> _ENTRIES SHOWN_
::::::::::
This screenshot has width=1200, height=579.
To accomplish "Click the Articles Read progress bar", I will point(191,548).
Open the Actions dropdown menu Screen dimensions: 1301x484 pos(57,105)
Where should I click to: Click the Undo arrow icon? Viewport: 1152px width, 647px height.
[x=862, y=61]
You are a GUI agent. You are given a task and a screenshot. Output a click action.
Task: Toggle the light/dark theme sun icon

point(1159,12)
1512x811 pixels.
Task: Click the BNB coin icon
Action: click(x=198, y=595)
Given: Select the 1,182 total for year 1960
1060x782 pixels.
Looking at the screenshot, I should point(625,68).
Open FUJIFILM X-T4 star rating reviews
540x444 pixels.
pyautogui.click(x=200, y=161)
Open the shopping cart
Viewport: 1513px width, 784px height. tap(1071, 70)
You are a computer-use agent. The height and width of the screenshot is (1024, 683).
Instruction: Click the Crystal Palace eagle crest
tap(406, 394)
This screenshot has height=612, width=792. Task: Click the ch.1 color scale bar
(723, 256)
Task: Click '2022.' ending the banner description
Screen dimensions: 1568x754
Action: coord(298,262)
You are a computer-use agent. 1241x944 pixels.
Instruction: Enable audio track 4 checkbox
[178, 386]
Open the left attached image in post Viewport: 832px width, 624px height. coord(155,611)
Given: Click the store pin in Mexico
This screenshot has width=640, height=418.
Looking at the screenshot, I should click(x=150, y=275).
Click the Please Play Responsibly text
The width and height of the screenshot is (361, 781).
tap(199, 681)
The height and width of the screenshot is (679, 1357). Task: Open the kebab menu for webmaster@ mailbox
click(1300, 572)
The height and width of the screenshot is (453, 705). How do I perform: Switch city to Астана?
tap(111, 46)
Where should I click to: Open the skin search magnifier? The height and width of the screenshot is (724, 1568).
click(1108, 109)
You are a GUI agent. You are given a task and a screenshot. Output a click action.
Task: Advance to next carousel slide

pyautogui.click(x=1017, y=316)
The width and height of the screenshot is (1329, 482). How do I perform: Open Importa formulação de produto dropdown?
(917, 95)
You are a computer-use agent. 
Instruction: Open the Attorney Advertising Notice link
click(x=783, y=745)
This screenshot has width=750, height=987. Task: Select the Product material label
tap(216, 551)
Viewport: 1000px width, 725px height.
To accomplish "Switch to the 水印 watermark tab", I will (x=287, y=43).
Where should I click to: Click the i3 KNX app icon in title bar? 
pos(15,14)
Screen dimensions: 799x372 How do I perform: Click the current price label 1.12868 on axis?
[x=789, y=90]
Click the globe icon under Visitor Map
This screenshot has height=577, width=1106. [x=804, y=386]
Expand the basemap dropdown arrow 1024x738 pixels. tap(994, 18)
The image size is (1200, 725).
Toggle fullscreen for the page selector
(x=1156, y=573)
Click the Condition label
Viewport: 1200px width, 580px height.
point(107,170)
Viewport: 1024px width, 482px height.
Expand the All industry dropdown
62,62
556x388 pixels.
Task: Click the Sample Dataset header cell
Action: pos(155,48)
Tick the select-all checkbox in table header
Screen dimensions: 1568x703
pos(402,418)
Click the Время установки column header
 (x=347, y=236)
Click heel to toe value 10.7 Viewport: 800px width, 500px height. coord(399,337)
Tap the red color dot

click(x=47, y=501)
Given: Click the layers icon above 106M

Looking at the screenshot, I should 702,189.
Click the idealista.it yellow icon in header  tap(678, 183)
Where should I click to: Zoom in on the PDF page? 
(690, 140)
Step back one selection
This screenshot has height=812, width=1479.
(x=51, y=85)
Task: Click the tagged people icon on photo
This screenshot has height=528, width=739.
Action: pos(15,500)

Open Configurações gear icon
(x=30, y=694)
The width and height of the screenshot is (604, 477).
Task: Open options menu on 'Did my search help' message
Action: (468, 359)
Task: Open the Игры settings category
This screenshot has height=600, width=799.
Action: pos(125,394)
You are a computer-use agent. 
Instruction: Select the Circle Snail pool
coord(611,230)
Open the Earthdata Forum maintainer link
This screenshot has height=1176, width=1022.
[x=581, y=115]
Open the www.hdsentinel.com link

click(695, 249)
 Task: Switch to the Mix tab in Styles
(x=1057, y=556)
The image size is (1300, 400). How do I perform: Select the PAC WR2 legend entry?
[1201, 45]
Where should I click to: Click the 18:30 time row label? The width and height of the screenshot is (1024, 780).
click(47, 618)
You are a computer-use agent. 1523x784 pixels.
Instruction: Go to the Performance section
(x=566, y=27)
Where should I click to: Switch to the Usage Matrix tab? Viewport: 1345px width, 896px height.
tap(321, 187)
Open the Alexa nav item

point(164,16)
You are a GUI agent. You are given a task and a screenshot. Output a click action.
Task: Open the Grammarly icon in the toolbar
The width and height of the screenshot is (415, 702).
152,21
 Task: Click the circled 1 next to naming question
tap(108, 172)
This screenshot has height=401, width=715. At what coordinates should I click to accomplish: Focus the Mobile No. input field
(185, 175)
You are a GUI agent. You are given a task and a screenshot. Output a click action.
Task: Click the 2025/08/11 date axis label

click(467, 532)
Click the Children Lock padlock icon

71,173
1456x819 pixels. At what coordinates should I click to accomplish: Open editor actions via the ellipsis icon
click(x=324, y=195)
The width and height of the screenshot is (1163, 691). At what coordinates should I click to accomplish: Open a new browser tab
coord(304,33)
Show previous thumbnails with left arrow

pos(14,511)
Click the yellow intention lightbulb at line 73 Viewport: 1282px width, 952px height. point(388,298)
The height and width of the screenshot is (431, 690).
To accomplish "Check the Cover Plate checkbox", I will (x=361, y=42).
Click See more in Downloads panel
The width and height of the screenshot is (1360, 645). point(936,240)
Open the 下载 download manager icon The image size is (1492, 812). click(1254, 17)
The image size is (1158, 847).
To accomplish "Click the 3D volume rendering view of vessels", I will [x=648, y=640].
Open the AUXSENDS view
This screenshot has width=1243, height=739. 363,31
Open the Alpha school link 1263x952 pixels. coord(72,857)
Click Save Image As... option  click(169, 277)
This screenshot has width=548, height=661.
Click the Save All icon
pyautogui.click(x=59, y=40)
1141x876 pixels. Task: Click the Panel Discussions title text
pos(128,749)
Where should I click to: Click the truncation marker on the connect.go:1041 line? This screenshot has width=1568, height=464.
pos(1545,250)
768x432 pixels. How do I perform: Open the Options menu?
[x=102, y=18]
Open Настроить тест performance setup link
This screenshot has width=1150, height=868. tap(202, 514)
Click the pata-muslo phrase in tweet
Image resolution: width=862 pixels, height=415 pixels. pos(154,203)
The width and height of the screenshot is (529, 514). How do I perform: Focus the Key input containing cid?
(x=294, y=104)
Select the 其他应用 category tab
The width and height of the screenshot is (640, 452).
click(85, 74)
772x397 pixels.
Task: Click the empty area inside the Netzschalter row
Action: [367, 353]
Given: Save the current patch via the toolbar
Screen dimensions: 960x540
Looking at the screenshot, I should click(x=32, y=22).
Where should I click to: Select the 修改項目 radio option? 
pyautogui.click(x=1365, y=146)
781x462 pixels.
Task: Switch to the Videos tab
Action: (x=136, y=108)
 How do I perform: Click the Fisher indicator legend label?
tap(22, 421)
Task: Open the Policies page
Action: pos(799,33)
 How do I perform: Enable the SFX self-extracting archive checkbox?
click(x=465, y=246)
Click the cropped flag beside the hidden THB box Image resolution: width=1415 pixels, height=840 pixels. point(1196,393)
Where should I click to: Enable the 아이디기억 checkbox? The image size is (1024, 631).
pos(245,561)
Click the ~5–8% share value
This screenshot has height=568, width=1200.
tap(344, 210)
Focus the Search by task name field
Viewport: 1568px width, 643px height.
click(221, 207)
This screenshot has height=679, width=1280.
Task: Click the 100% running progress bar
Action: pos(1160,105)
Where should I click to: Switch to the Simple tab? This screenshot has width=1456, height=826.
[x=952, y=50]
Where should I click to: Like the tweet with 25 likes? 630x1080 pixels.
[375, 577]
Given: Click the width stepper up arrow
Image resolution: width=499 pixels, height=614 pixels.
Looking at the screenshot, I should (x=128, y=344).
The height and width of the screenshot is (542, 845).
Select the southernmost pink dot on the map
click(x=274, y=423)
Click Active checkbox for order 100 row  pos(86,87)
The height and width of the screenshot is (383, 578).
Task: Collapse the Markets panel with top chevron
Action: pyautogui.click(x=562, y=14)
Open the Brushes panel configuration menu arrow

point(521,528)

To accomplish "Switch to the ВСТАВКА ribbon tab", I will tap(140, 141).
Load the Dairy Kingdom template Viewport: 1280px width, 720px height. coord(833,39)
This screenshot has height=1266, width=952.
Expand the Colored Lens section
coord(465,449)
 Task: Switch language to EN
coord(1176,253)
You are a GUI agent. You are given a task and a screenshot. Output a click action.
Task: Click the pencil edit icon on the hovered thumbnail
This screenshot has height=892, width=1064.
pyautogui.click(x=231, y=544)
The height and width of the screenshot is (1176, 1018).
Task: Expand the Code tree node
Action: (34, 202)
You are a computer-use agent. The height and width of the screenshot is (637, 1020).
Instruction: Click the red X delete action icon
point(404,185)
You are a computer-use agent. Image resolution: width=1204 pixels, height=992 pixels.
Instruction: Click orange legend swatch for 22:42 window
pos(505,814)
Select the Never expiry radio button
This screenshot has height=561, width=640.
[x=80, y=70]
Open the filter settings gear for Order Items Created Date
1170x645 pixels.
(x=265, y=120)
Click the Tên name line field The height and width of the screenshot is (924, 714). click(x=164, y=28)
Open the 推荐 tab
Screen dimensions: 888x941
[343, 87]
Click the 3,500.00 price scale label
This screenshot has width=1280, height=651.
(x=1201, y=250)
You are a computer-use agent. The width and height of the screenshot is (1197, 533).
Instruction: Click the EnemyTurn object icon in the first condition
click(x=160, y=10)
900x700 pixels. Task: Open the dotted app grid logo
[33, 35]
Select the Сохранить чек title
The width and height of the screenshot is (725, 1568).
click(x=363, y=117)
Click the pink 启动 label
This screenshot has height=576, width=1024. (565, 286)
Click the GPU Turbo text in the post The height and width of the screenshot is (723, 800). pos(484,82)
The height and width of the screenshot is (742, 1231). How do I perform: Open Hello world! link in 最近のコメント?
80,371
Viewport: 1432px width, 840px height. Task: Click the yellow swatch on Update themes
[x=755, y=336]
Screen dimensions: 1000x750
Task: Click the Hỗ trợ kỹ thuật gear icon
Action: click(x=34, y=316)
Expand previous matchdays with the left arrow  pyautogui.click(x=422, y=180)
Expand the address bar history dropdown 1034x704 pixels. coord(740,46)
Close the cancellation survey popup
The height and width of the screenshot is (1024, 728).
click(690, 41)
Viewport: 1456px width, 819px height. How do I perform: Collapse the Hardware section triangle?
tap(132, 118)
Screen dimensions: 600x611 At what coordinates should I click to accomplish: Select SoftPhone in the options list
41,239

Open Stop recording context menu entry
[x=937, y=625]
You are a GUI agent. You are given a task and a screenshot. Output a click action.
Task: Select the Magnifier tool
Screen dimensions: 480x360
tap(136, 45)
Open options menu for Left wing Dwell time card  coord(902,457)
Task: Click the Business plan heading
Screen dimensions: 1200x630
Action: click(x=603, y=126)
::::::::::
> _EXERCISE DETAILS_
Print the records above verbatim, from the line with "Expand previous matchdays" to the line with "[x=937, y=625]", including both of those lines.

> _EXERCISE RESULT_
Expand previous matchdays with the left arrow  pyautogui.click(x=422, y=180)
Expand the address bar history dropdown 1034x704 pixels. coord(740,46)
Close the cancellation survey popup
The height and width of the screenshot is (1024, 728).
click(690, 41)
Viewport: 1456px width, 819px height. How do I perform: Collapse the Hardware section triangle?
tap(132, 118)
Screen dimensions: 600x611 At what coordinates should I click to accomplish: Select SoftPhone in the options list
41,239

Open Stop recording context menu entry
[x=937, y=625]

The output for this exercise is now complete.